■ **Work to complete**
Your output must be the lines below from the line containing "Twitter (230, 1727)" to the line containing "[Instagram] (22, 2138)", both lines included, reproduced exactly and without pictures.

■ **Data provided**
■ ■ ■ ■ ■ ■ ■

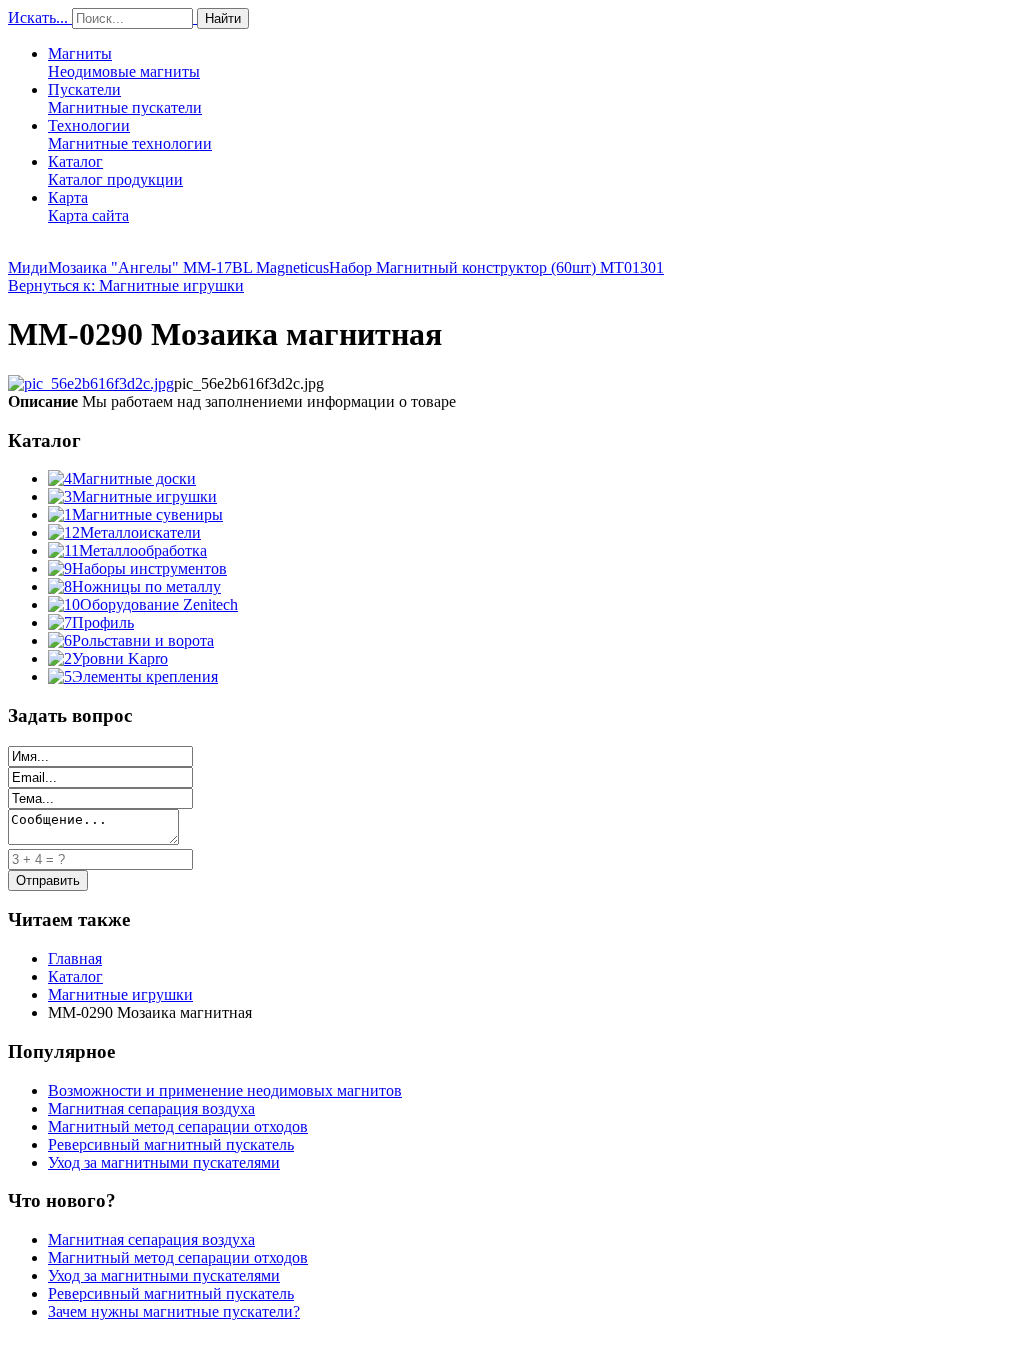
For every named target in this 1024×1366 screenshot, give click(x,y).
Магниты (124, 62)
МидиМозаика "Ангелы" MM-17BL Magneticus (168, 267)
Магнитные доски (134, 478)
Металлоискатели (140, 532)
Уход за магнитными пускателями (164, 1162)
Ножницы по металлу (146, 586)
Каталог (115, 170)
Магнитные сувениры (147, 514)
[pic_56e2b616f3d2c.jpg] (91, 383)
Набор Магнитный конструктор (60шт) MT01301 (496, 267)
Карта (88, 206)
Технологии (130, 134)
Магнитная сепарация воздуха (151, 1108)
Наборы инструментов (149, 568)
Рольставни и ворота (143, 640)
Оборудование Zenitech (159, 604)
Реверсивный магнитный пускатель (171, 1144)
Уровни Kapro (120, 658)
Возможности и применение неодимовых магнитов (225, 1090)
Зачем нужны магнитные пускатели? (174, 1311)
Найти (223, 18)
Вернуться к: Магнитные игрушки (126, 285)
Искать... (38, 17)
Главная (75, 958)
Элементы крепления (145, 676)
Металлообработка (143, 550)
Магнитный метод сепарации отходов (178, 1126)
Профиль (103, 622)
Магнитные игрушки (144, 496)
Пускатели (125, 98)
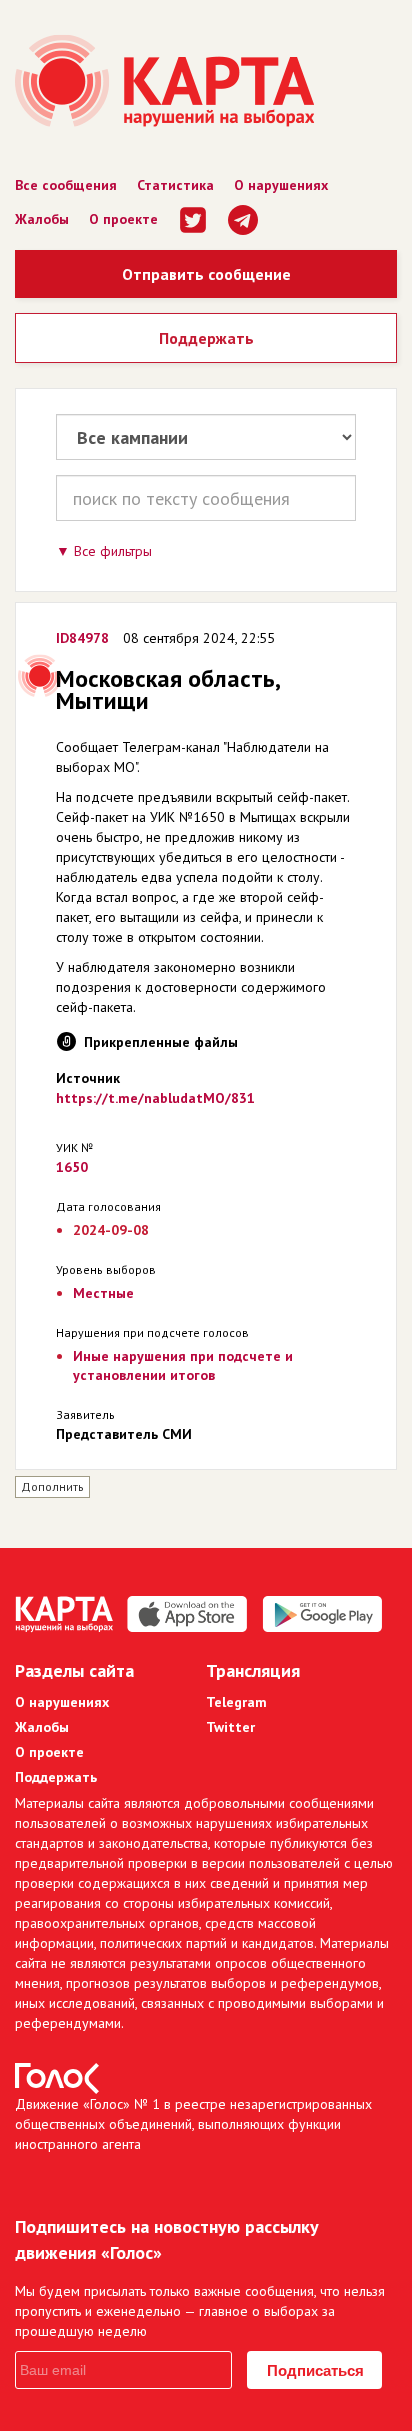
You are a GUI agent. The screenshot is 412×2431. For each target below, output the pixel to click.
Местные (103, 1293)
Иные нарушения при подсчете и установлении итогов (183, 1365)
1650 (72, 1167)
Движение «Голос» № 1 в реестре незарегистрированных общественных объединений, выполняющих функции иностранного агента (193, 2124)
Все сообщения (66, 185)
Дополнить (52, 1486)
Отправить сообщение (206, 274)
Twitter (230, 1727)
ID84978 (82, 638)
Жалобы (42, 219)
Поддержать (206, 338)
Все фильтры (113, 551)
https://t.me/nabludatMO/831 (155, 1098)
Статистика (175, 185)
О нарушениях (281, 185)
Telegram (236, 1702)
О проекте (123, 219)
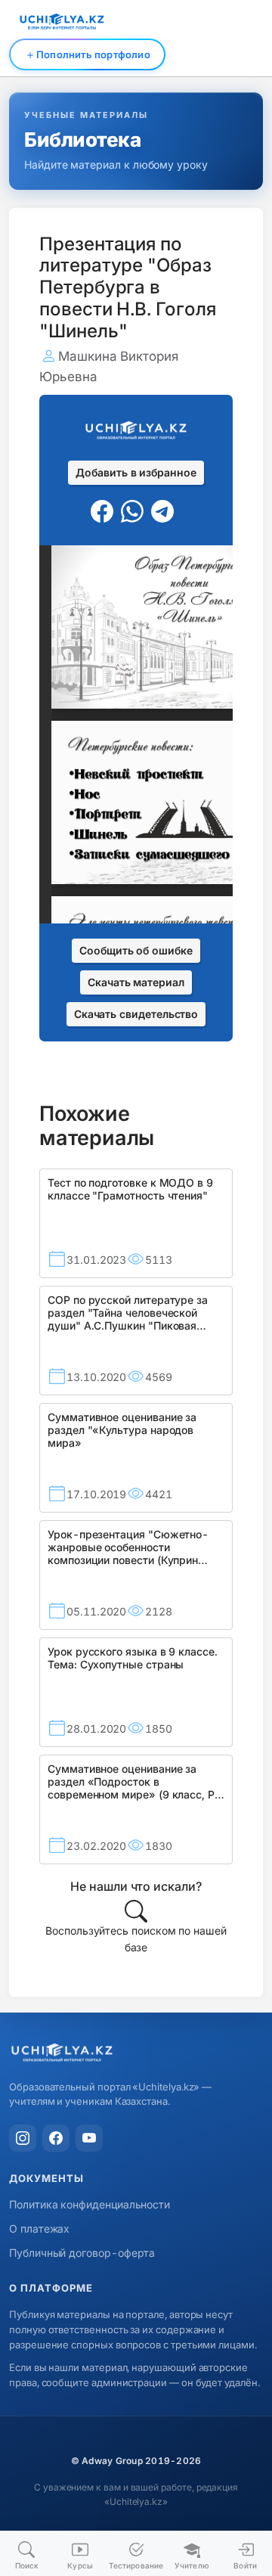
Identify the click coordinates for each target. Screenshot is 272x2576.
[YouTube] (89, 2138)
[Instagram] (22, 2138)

■ ■ ■ ■ ■ ■ ■

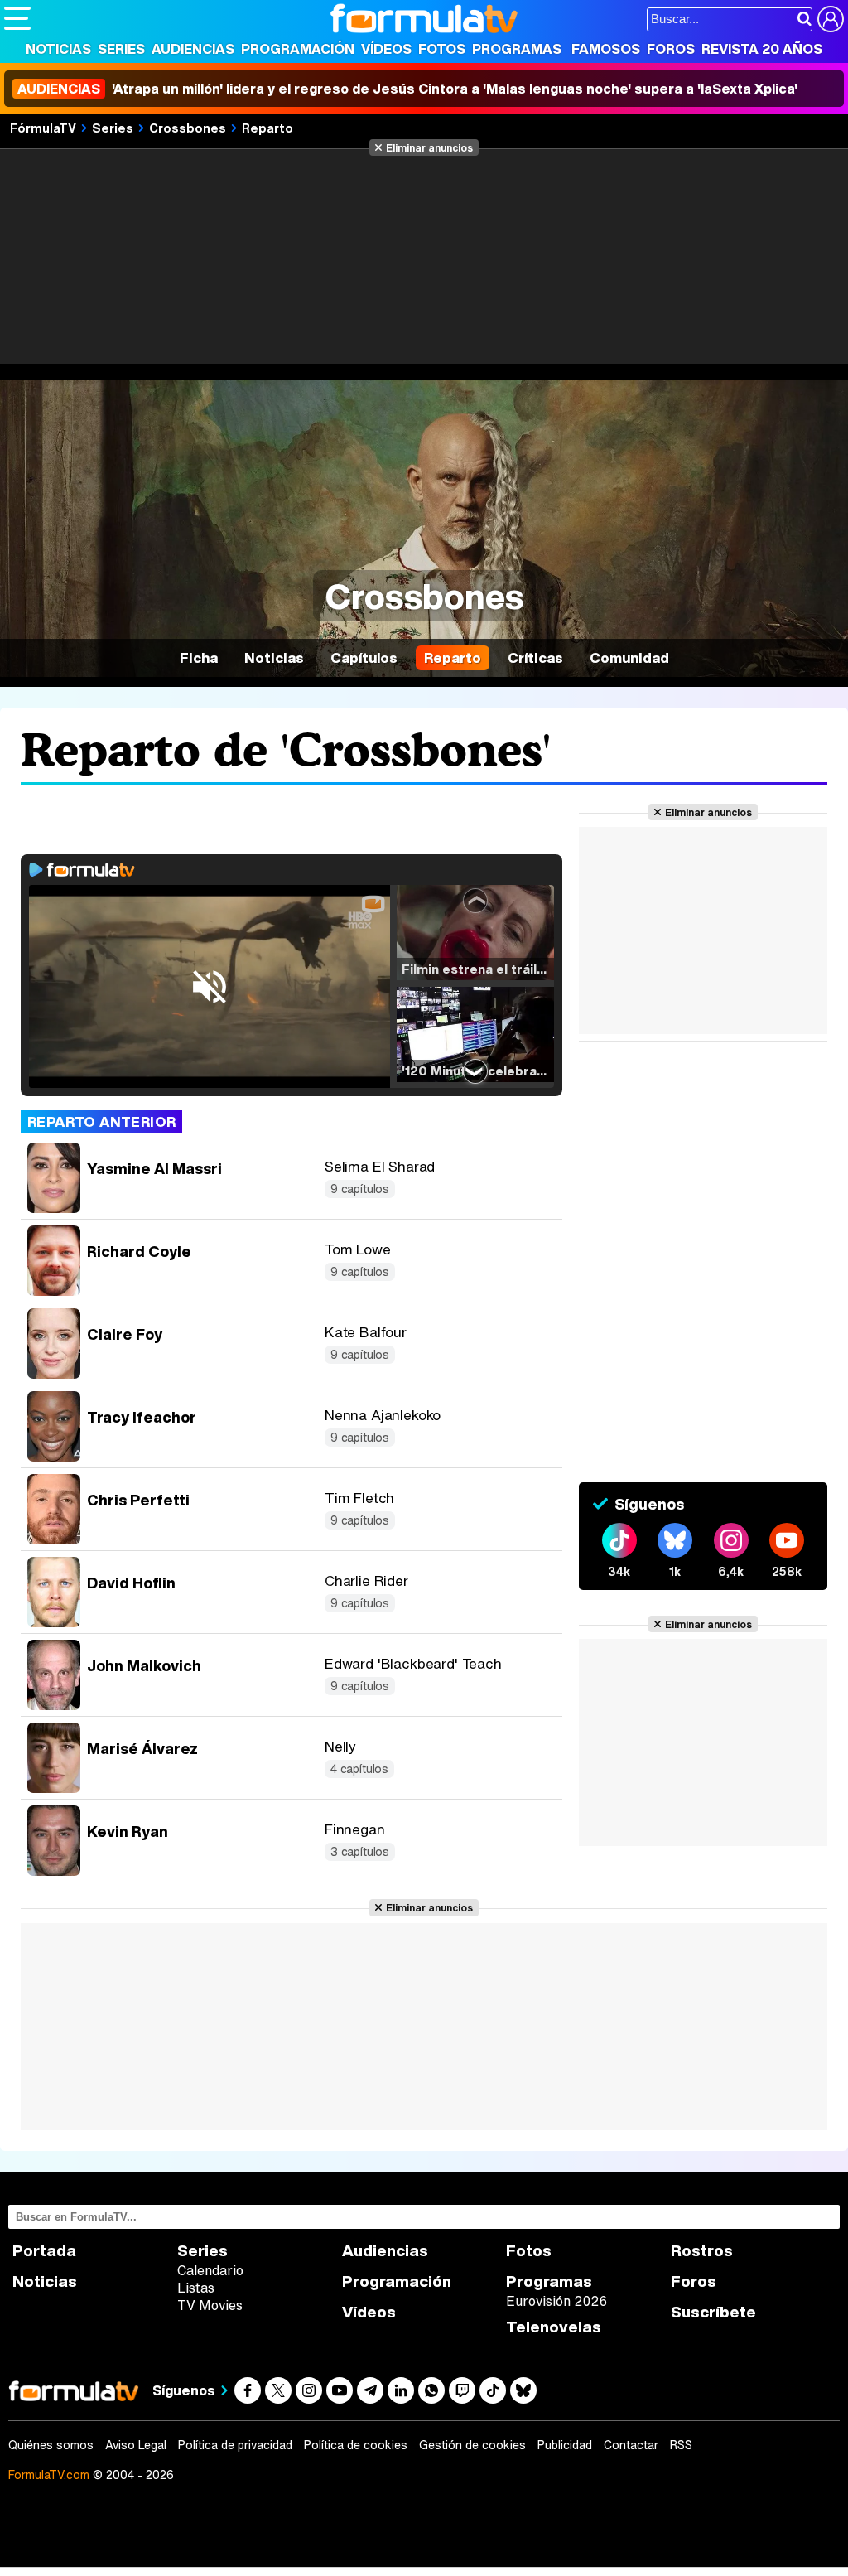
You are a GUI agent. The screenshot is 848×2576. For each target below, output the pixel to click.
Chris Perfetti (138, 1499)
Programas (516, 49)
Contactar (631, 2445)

■ ■ ■ ■ ■ ■ ■

■ **Exercise result**
Twitter (230, 1727)
ID84978 (82, 638)
Жалобы (42, 219)
Поддержать (206, 338)
Все фильтры (113, 551)
https://t.me/nabludatMO/831 (155, 1098)
Статистика (175, 185)
О нарушениях (281, 185)
Telegram (236, 1702)
О проекте (123, 219)
Identify the click coordinates for each target. Screenshot is 272x2576.
[YouTube] (89, 2138)
[Instagram] (22, 2138)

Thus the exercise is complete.